**WHAT IS NEEDED**
Convert the stretch of the listing from the line containing "The width and" through the line containing "click(1508, 24)" into a JSON list of strings, one string per line, skipping blank lines. Leave the pictures out of your answer.

**RECORDS FOR THE EXERCISE**

* * * *

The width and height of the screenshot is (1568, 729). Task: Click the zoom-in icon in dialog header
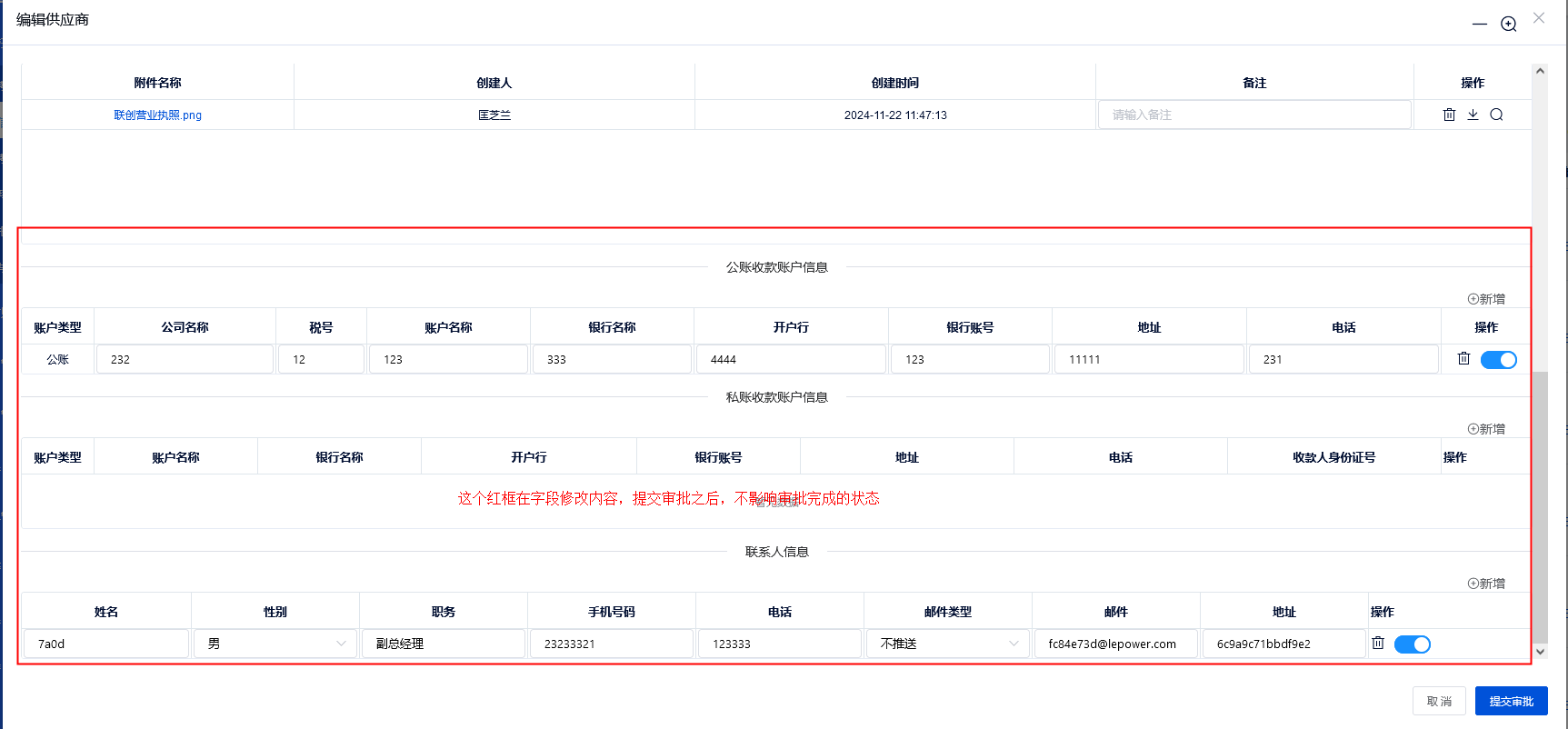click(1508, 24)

* * * *

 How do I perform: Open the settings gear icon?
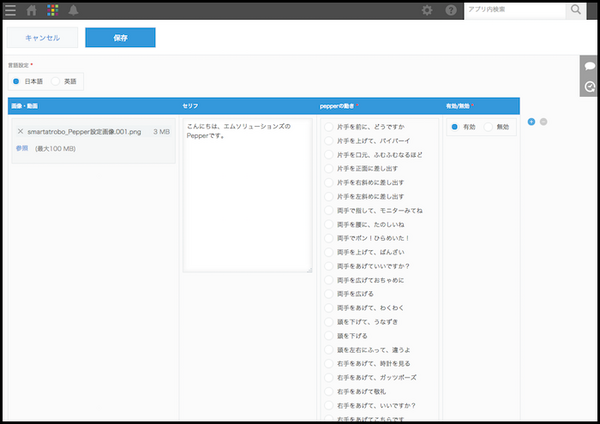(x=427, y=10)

* * * *

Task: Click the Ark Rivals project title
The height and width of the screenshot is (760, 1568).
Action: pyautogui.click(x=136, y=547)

* * * *

**FINISHED TASK**
[
  "The width and height of the screenshot is (1568, 729). Task: Click the zoom-in icon in dialog header",
  "click(1508, 24)"
]